Veamos algunas posibilidades que tenemos:

 

  • Si tomamos real conciencia que todos nuestros conocimientos son falibles, que nunca podremos alcanzar la certeza absoluta, la duda nos podría llevar a un escepticismo y negar la posibilidad de conocer. La duda no tiene sentido alguno, ya que nunca obtendremos respuesta a nuestros interrogantes.

 

  • Otra postura ante la duda, quizás la más cómoda, es directamente delegar en alguien que piense por nosotros y nos dé esas respuestas que estamos demandando. Buscamos así a alguien que  resuelva nuestros interrogantes, a quien de alguna manera le abandonamos nuestra existencia. Sus saberes asumen ya sí el carácter de definitivos y no se cuestionan. ¿En qué personas se delega la gravosa tarea de pensar por nosotros? Ejemplos abundan: nuestros padres, nuestros amigos, nuestra pareja o cónyuge; el psicólogo, un maestro o profesor, un referente religioso, un líder político, un jefe, un superior jerárquico, un médico, y en general cualquier persona o institución que ejerce una autoridad.

 

  • La actitud más madura frente a esta problemática es, a mi criterio, asumir una postura abierta a la duda crítica, que consiste en reconocer que nuestros saberes pueden el día de mañana ser superados, mejorados o incluso refutados y sustituidos por otros.

Es razonable que esta última postura nos genere inquietud, ya que al darnos cuenta que nuestros conocimientos son de alguna manera provisionales, debemos tomar partido por alguna hipótesis de las varias a las que llegamos con nuestra razón, hipótesis que aparentemente son incompatibles entre sí, y para peor en muchos casos encontramos razones que fundamenten a varias de ellas.
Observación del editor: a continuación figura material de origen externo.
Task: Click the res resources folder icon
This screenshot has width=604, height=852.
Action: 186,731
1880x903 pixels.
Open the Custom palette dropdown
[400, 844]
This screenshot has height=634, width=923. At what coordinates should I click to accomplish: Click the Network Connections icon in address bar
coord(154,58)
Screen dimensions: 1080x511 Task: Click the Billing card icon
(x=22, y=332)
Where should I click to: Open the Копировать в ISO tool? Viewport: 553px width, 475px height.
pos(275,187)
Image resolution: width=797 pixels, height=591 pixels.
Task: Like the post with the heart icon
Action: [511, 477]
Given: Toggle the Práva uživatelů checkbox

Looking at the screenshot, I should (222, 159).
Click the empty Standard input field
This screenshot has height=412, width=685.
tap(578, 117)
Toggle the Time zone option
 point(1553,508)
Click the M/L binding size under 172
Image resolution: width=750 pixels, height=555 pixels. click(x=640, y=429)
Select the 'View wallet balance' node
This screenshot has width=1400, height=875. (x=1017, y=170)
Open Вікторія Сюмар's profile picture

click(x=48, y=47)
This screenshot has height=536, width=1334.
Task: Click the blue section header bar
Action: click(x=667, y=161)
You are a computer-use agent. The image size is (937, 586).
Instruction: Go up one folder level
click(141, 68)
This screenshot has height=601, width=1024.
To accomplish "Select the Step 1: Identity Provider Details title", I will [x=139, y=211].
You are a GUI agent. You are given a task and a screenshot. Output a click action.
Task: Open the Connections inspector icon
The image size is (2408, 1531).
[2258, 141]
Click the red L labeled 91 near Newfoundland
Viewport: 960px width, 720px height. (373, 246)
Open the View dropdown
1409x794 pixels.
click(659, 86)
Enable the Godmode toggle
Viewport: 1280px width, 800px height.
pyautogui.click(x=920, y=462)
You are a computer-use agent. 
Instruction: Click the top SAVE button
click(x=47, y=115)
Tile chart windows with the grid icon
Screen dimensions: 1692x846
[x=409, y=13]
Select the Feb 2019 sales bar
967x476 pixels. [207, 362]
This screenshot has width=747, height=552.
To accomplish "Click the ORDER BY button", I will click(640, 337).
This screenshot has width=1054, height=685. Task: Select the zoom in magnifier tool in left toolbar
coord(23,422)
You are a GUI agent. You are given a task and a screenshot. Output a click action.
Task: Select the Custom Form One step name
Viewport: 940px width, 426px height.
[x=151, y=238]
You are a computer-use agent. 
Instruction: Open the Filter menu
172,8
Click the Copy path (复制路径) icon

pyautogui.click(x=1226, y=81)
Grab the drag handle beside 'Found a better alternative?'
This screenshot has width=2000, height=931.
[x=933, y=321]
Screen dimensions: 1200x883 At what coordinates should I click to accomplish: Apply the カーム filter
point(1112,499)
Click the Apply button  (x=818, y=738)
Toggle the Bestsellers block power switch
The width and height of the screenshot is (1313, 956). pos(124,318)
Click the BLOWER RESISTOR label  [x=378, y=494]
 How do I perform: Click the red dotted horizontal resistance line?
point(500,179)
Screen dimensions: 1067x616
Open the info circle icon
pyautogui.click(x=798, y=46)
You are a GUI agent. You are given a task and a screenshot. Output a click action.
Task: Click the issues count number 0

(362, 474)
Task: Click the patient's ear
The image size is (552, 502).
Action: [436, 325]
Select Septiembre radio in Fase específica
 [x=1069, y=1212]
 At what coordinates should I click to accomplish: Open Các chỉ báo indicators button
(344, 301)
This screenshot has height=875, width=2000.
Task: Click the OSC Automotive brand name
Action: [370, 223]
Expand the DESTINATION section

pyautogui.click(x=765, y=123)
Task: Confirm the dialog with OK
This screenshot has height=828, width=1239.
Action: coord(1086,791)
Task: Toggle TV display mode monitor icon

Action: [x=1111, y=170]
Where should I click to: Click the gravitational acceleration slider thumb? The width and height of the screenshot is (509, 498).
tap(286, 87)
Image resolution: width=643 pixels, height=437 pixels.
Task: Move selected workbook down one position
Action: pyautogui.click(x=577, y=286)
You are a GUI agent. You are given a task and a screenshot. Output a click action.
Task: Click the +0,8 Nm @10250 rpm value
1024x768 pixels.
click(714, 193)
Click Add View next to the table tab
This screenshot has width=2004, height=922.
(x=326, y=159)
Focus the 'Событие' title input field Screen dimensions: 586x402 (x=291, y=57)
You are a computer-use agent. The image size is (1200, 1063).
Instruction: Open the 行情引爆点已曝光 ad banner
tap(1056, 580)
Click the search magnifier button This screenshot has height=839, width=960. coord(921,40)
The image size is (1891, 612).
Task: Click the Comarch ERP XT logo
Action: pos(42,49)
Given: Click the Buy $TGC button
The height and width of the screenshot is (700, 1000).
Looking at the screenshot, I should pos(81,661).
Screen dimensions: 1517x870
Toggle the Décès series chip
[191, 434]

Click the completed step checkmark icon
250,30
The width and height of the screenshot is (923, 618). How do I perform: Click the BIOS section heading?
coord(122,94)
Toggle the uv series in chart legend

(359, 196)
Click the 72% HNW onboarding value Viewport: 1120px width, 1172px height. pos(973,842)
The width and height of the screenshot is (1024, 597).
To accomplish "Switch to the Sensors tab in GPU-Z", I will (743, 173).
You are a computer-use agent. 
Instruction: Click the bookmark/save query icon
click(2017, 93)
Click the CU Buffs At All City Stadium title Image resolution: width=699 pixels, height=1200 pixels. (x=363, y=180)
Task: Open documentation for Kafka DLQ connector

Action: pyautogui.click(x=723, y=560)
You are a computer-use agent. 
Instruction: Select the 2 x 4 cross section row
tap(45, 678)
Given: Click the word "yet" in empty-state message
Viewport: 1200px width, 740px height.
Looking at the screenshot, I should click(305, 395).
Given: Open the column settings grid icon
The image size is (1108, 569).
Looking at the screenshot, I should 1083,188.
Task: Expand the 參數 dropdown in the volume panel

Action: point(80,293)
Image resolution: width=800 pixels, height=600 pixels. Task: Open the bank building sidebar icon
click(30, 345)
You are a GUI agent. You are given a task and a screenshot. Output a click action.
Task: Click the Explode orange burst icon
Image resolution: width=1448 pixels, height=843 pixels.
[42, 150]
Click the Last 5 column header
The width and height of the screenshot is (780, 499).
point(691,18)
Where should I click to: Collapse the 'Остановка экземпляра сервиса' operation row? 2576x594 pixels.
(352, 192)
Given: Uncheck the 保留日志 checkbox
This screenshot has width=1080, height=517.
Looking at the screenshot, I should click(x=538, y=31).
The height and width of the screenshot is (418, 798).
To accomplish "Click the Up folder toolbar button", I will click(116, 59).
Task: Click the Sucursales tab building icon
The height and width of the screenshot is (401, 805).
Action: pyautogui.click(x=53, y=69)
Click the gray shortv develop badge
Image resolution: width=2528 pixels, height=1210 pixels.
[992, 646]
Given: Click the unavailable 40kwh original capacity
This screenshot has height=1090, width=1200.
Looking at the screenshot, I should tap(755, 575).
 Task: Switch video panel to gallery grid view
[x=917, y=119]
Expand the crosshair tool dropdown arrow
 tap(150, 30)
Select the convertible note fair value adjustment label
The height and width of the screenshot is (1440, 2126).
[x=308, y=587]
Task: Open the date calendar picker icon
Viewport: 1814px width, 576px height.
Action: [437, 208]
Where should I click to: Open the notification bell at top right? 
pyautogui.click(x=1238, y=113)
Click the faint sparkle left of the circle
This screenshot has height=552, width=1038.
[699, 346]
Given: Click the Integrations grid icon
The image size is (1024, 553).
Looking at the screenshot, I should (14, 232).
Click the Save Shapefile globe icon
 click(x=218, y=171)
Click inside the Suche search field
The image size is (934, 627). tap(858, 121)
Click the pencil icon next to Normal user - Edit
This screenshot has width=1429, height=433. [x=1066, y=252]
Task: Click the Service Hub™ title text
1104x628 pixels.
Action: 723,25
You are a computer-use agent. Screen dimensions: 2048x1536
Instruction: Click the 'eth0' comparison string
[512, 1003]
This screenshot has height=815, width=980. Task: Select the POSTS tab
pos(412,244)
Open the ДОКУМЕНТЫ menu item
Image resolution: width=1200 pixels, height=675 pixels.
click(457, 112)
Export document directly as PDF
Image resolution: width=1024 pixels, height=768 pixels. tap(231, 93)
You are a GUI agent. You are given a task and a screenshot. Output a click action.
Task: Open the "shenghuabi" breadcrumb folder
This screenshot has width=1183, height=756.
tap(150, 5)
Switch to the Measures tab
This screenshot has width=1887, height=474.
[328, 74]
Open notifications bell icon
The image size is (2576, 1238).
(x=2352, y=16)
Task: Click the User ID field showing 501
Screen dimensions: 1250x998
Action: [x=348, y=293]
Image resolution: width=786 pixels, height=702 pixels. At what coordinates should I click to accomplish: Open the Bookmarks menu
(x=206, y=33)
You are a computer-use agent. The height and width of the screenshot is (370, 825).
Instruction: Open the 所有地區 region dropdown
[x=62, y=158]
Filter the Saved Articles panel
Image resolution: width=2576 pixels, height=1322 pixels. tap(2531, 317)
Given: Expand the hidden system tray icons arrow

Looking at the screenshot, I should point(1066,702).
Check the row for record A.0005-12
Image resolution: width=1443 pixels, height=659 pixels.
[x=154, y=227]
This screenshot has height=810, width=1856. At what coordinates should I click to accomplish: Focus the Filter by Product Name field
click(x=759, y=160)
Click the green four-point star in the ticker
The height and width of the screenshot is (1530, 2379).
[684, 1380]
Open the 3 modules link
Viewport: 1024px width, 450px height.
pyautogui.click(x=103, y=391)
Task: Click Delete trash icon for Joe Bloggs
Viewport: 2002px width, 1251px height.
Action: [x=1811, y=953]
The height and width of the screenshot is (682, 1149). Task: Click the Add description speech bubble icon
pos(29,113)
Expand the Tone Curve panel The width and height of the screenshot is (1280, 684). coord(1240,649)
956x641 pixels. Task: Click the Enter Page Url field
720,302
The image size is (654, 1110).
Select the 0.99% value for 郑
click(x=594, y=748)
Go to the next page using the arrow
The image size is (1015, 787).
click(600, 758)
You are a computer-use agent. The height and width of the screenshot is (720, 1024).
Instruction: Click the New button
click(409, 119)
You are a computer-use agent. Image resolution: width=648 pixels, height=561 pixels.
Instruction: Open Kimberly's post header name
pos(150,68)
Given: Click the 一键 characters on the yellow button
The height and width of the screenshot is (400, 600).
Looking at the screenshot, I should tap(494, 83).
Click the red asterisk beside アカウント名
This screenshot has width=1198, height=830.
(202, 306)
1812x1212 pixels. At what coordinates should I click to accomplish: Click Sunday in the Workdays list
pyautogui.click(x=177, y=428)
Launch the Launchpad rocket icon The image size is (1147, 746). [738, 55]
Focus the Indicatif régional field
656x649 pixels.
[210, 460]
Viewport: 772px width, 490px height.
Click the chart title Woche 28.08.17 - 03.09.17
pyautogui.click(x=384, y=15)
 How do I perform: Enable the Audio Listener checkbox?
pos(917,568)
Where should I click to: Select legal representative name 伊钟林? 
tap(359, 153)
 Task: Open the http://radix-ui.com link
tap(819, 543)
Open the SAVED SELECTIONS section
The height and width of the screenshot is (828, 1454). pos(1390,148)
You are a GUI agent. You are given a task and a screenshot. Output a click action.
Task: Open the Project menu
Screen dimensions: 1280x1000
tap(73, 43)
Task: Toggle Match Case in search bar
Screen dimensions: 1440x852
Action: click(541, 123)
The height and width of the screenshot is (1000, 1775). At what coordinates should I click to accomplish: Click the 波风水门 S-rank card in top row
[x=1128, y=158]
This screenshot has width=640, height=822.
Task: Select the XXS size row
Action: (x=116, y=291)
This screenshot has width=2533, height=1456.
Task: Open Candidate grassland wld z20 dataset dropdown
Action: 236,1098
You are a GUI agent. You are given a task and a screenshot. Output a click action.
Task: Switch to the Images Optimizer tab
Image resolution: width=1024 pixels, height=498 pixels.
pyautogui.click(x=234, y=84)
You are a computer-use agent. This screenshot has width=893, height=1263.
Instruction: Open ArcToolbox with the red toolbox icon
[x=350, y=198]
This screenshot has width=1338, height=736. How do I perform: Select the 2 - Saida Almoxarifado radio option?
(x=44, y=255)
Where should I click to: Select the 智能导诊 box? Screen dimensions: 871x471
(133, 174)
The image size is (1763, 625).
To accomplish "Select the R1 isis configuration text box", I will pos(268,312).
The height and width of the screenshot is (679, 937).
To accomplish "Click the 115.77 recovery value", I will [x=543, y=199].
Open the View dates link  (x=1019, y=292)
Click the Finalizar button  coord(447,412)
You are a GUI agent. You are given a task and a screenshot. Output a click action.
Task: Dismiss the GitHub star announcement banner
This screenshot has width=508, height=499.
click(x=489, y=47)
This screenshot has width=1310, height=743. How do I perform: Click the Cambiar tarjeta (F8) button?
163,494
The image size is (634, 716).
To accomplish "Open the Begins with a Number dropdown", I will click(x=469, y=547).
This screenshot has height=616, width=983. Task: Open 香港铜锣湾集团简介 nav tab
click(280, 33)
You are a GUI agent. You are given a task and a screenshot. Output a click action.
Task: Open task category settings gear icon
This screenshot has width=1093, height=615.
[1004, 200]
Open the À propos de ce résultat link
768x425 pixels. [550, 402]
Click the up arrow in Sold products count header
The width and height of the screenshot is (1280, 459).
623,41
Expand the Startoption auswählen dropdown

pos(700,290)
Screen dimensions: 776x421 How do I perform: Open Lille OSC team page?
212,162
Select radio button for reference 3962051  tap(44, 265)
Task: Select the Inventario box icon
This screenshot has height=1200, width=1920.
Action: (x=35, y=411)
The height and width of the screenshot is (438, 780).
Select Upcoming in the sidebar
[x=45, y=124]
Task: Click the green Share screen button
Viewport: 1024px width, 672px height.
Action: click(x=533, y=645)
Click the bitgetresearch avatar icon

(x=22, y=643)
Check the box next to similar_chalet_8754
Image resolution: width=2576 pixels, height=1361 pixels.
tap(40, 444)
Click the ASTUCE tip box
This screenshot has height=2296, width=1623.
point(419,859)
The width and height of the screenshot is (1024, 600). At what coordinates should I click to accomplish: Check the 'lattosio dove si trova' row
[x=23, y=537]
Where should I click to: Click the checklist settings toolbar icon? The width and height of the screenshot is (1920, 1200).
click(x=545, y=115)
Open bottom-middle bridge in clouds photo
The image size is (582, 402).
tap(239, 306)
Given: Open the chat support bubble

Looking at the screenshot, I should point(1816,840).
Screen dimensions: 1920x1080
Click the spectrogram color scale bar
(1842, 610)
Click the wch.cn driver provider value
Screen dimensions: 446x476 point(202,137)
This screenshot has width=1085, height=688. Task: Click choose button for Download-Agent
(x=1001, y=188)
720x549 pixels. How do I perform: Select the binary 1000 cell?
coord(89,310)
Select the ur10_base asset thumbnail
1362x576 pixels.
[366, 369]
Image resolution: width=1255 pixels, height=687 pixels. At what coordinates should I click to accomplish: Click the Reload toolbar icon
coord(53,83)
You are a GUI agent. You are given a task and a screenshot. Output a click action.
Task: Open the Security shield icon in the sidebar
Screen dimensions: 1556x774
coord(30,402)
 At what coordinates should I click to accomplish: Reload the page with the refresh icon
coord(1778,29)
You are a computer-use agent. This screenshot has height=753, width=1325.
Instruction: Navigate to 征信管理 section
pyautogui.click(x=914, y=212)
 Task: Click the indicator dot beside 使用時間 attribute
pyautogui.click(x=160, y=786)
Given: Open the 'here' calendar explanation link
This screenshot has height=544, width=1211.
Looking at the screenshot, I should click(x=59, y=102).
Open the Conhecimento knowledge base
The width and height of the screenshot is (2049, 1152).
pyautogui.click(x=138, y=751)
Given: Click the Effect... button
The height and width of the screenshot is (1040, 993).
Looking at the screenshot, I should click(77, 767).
Pero debemos tener la seguridad que esos conocimientos que hemos adquirido y/o elegido como los más razonables,  lo han sido de manera personal y consciente, debidamente fundamentados en uso de nuestras mejores capacidades y  valiéndonos de nuestro propio entendimiento.

Nuevamente hago hincapié en la honestidad intelectual como presupuesto fundamental para resolver nuestras dudas.

Si te interesa el tema también puedes leer mis posts La honestidad intelectual ¿qué es? ¿para qué sirve? y La honestidad intelectual en la vida cotidiana

 

 

Preguntas para pensar

 

¿Eres muy estricto con tus pensamientos, opiniones, convicciones? ¿Podrías ponerlas en tela de juicio?

¿Alguna vez has delegado en otros la definición de pensamientos u opiniones? ¿En quiénes?

¿Has cambiado de opinión o pensamiento respecto a alguna cosa o creencia? ¿Por qué?